State Rep. Steve Riggs just released a statement calling for the Metro Council to improve discretionary spending practices:
“It has become evident that there needs to be much clearer policy of how much lee-way council members have when it comes to the taxpayer dollars they spend or personally oversee,” said Rep. Riggs. “The rule seems clear to me: If a project or event doesn’t serve a broad public purpose, then they should not look to the taxpayer for funding. Providing lunch or beverage to citizen volunteers who work to clean up a highway or stream is certainly acceptable, even encouraged, but paying for an event or reception with tax dollars that accomplishes nothing but promoting a local official or rewarding those close to them should be out-of-bounds.”
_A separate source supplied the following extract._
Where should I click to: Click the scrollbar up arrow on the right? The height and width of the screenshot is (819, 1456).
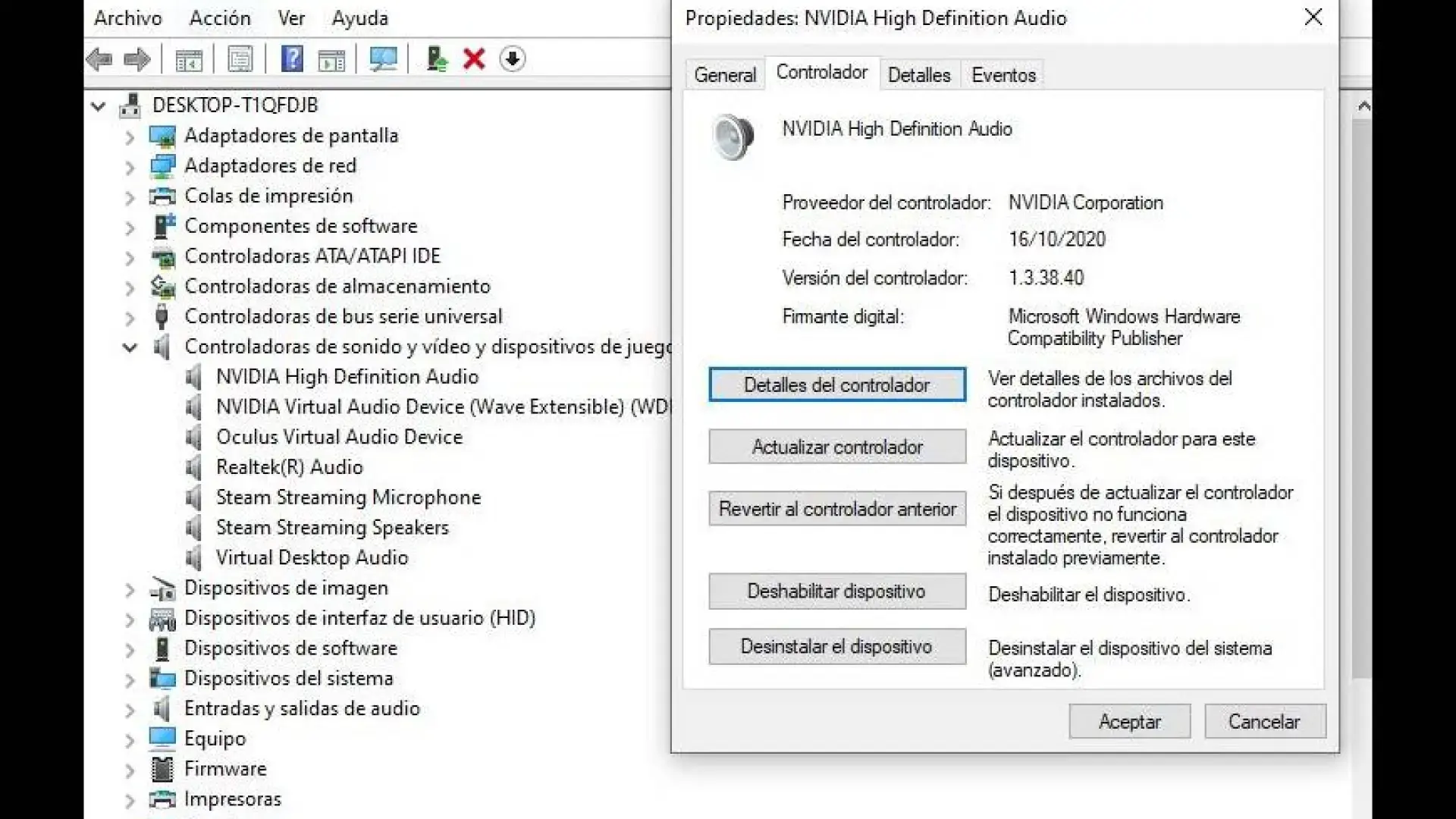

Rep. Riggs said the state Constitution provides guidance for the council. “Section three says that there can be no grant of privileges to anyone ‘except in consideration of public services.’ Providing a barbecue or party just for the sake of feeding constituents for free does not fit that definition. If these events are allowed now, the council needs to consider changing their rules so that it conforms to the spirit of the Kentucky Constitution and statute.
Rep. Riggs added that he has asked his staff to look into the issue, and that if the council does not take appropriate action to be more judicious, his committee could consider what steps the state should take next.
Unfortunately, Riggs decided to ignore the massive pot of free cash the mayor gets to play with each year. Hopefully he’ll correct his plea for action to include those funds.